▶ Material shown:
++++
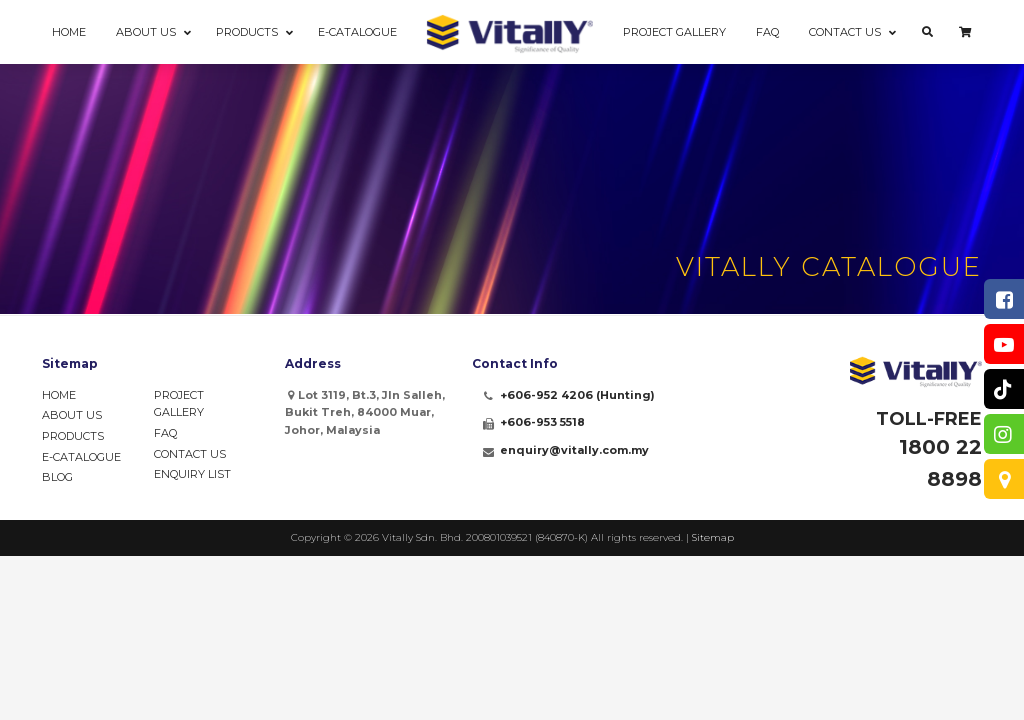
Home (59, 395)
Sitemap (713, 537)
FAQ (165, 433)
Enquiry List (192, 474)
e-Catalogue (81, 457)
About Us (72, 415)
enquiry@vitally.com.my (574, 450)
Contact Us (190, 454)
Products (73, 436)
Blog (57, 477)
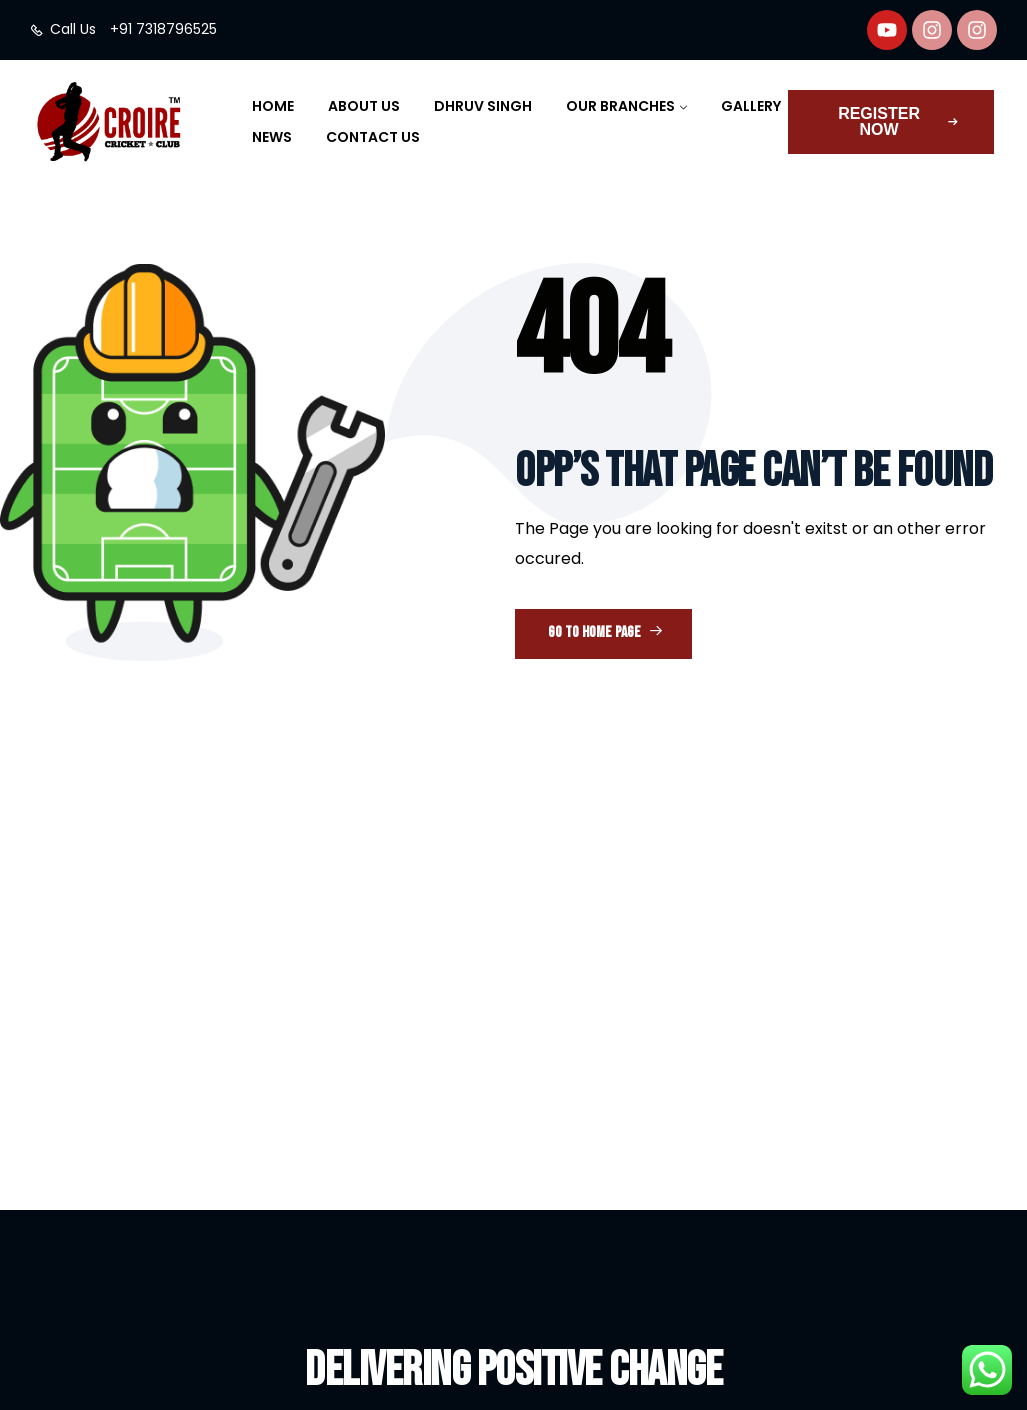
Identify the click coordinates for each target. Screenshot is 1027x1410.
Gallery (751, 106)
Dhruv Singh (483, 106)
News (272, 137)
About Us (364, 106)
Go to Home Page (605, 632)
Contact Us (373, 137)
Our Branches (620, 106)
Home (273, 106)
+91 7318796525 (163, 29)
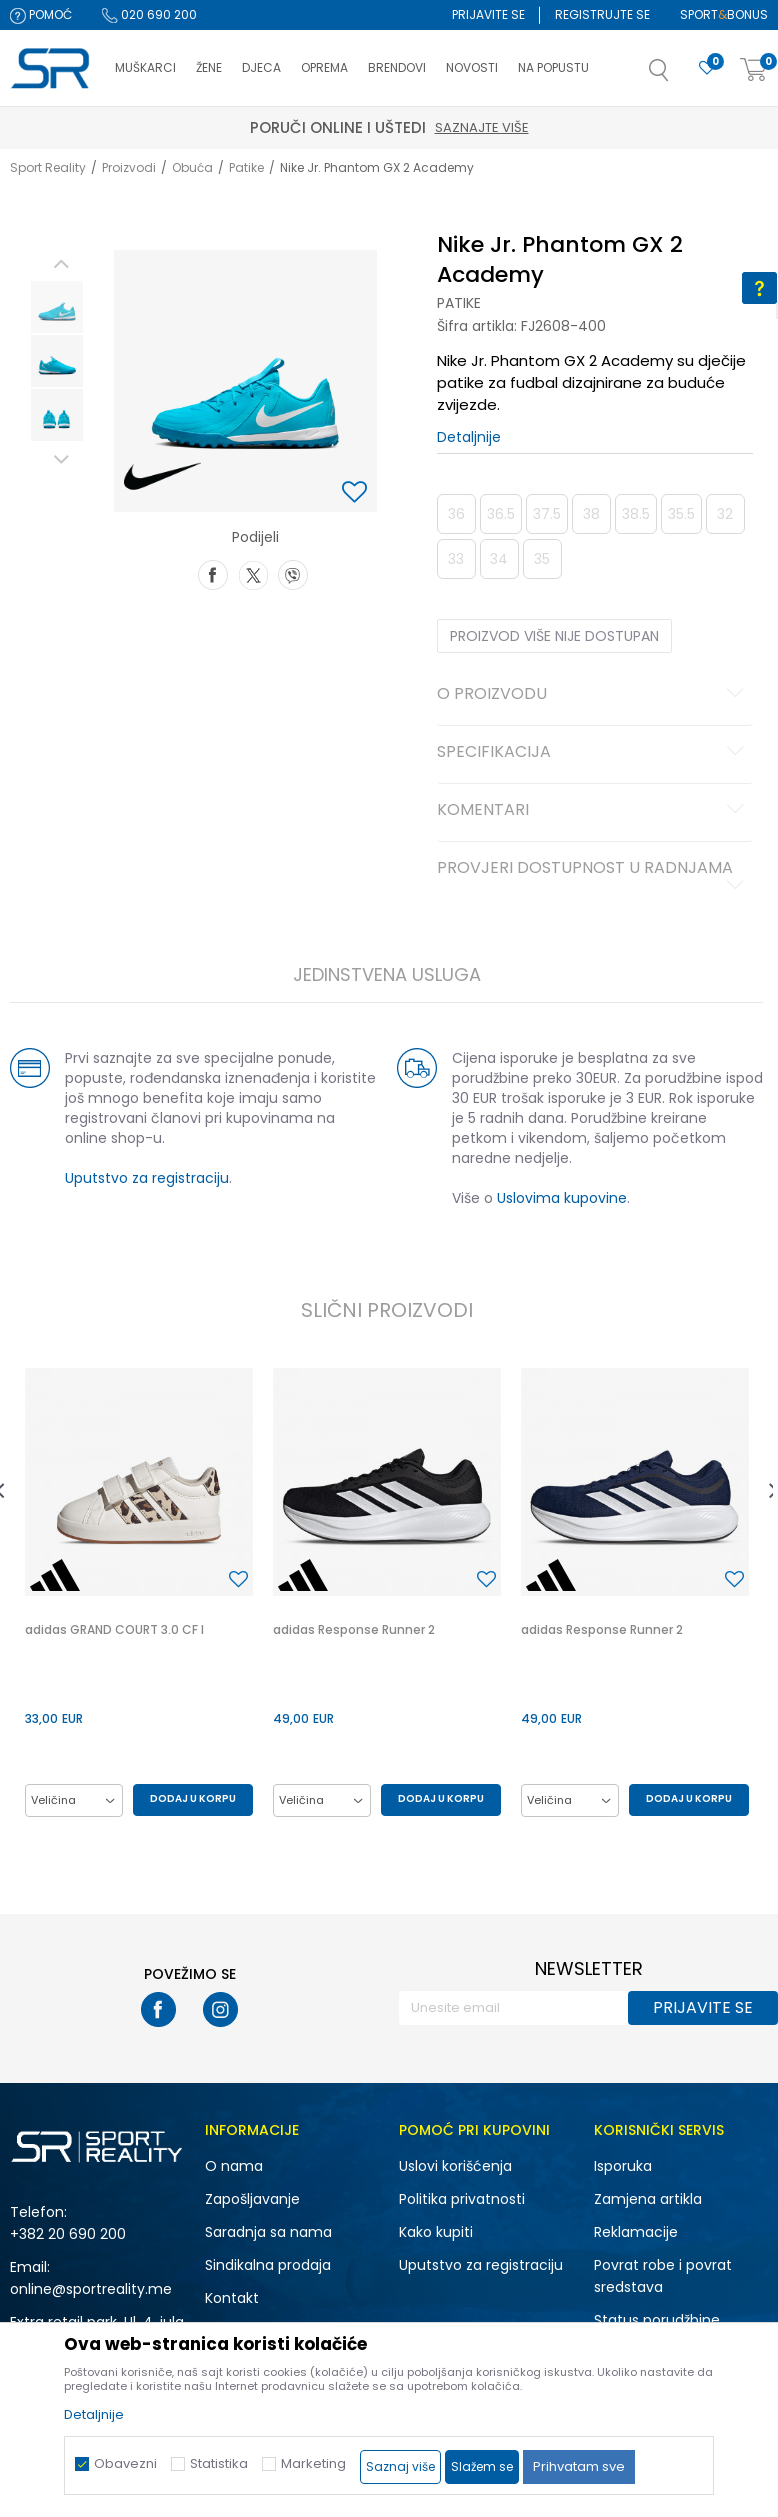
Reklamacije (636, 2232)
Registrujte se (602, 14)
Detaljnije (469, 437)
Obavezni (125, 2463)
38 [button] (591, 514)
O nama (234, 2166)
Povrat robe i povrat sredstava (663, 2276)
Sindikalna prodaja (268, 2265)
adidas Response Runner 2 (354, 1629)
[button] (679, 76)
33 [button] (456, 559)
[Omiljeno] (707, 68)
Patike (246, 167)
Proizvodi (129, 167)
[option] (57, 307)
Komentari (594, 811)
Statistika (219, 2463)
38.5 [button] (636, 514)
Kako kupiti (436, 2232)
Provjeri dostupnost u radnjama (594, 876)
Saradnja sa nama (268, 2232)
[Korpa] (754, 70)
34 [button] (499, 559)
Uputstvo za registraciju (147, 1178)
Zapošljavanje (252, 2199)
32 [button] (725, 514)
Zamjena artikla (648, 2199)
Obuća (192, 167)
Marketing (313, 2463)
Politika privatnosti (462, 2199)
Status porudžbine (657, 2320)
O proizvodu (594, 695)
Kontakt (232, 2298)
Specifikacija (594, 753)
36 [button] (456, 514)
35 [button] (542, 559)
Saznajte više (482, 127)
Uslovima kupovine (562, 1198)
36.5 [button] (501, 514)
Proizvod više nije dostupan (554, 636)
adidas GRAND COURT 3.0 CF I (114, 1629)
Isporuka (623, 2166)
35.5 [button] (681, 514)
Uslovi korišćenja (455, 2166)
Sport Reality (48, 167)
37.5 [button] (547, 514)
++++
▶ Work to complete:
Extract every line of the records above word for word, leaving out the pictures.

▶ Expected answer:
Home (59, 395)
Sitemap (713, 537)
FAQ (165, 433)
Enquiry List (192, 474)
e-Catalogue (81, 457)
About Us (72, 415)
enquiry@vitally.com.my (574, 450)
Contact Us (190, 454)
Products (73, 436)
Blog (57, 477)
Identify the click coordinates for each target. Screenshot is 1027x1410.
Gallery (751, 106)
Dhruv Singh (483, 106)
News (272, 137)
About Us (364, 106)
Go to Home Page (605, 632)
Contact Us (373, 137)
Our Branches (620, 106)
Home (273, 106)
+91 7318796525 (163, 29)
Reklamacije (636, 2232)
Registrujte se (602, 14)
Detaljnije (469, 437)
Obavezni (125, 2463)
38 [button] (591, 514)
O nama (234, 2166)
Povrat robe i povrat sredstava (663, 2276)
Sindikalna prodaja (268, 2265)
adidas Response Runner 2 (354, 1629)
[button] (679, 76)
33 [button] (456, 559)
[Omiljeno] (707, 68)
Patike (246, 167)
Proizvodi (129, 167)
[option] (57, 307)
Komentari (594, 811)
Statistika (219, 2463)
38.5 [button] (636, 514)
Kako kupiti (436, 2232)
Provjeri dostupnost u radnjama (594, 876)
Saradnja sa nama (268, 2232)
[Korpa] (754, 70)
34 [button] (499, 559)
Uputstvo za registraciju (147, 1178)
Zapošljavanje (252, 2199)
32 [button] (725, 514)
Zamjena artikla (648, 2199)
Obuća (192, 167)
Marketing (313, 2463)
Politika privatnosti (462, 2199)
Status porudžbine (657, 2320)
O proizvodu (594, 695)
Kontakt (232, 2298)
Specifikacija (594, 753)
36 [button] (456, 514)
35 [button] (542, 559)
Saznajte više (482, 127)
Uslovima kupovine (562, 1198)
36.5 [button] (501, 514)
Proizvod više nije dostupan (554, 636)
adidas GRAND COURT 3.0 CF I (114, 1629)
Isporuka (623, 2166)
35.5 [button] (681, 514)
Uslovi korišćenja (455, 2166)
Sport Reality (48, 167)
37.5 [button] (547, 514)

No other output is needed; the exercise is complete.